■ WORK TO COMPLETE
Starting with the line that contains "Task: Open the Iraq team link", copy every line through the end of the data below, exactly and with nothing added.

■ THE DATA
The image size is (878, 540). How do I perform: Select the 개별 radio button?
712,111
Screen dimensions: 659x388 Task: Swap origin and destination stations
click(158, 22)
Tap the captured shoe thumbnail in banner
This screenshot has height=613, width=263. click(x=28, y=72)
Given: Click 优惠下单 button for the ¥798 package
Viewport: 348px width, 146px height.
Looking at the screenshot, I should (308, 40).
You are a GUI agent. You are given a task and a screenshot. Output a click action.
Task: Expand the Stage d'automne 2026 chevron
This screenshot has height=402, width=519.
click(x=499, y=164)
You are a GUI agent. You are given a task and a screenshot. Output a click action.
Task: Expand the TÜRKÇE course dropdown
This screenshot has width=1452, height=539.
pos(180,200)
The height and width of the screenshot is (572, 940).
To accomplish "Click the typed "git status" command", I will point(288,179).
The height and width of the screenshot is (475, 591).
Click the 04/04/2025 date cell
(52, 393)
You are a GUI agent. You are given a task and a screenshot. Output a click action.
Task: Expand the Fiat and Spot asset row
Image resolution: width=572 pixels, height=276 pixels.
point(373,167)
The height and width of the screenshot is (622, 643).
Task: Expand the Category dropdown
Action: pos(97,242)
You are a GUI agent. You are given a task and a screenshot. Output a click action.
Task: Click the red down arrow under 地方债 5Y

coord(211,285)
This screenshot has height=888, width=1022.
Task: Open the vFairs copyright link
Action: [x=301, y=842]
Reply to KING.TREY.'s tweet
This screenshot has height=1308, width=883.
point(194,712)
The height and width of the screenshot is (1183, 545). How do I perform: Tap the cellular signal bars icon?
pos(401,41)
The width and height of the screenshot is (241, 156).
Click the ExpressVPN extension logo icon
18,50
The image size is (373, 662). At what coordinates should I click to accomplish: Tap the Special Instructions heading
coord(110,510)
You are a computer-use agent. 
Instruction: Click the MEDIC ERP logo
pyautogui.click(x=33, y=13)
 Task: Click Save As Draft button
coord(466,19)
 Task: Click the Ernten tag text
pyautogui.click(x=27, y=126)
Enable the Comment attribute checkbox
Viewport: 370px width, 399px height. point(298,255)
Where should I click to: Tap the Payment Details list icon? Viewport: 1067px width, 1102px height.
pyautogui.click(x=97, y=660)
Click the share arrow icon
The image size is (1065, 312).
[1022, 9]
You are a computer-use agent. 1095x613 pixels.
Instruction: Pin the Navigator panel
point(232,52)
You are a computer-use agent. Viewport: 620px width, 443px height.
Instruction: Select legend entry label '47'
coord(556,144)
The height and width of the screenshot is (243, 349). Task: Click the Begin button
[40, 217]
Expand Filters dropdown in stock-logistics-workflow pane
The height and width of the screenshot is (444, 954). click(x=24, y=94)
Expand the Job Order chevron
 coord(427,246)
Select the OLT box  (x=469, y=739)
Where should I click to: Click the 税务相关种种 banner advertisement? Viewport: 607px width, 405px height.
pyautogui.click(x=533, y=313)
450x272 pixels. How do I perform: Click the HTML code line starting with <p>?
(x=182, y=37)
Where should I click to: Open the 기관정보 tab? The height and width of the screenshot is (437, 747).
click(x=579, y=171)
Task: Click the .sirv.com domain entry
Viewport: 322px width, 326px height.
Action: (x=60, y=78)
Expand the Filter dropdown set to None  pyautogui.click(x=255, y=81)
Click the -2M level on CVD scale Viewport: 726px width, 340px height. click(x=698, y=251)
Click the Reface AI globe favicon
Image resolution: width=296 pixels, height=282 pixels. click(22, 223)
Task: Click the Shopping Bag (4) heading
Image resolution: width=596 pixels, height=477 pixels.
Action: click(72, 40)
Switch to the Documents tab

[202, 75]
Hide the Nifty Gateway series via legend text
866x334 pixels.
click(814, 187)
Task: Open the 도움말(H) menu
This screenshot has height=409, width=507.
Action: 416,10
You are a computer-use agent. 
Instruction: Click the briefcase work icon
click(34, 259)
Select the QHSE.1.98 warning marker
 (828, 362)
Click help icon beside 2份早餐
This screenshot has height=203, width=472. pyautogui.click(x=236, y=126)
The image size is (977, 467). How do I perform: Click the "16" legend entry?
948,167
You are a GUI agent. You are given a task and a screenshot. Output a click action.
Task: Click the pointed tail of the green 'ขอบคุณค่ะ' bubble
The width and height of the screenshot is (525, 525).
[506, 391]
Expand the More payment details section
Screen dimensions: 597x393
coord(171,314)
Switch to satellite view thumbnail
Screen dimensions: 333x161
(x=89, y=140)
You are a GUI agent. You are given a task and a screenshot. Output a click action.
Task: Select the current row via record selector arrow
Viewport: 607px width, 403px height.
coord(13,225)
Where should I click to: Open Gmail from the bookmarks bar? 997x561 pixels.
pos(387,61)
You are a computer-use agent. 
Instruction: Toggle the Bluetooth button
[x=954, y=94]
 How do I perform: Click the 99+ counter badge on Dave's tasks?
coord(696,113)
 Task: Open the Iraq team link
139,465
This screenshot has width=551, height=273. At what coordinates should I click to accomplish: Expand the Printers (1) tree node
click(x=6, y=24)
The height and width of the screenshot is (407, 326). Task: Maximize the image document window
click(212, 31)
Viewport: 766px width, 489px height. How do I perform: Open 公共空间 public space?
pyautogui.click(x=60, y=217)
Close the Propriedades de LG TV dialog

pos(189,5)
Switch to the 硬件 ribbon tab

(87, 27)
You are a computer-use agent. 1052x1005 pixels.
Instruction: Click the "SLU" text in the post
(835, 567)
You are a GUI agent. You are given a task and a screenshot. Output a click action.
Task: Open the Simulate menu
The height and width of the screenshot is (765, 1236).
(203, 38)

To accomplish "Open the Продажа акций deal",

■ RESPONSE AREA
 Task: Open the Iraq team link
139,465
This screenshot has width=551, height=273. At what coordinates should I click to accomplish: Expand the Printers (1) tree node
click(x=6, y=24)
The height and width of the screenshot is (407, 326). Task: Maximize the image document window
click(212, 31)
Viewport: 766px width, 489px height. How do I perform: Open 公共空间 public space?
pyautogui.click(x=60, y=217)
Close the Propriedades de LG TV dialog

pos(189,5)
Switch to the 硬件 ribbon tab

(87, 27)
You are a computer-use agent. 1052x1005 pixels.
Instruction: Click the "SLU" text in the post
(835, 567)
You are a GUI agent. You are given a task and a screenshot. Output a click action.
Task: Open the Simulate menu
The height and width of the screenshot is (765, 1236).
(203, 38)

To accomplish "Open the Продажа акций deal",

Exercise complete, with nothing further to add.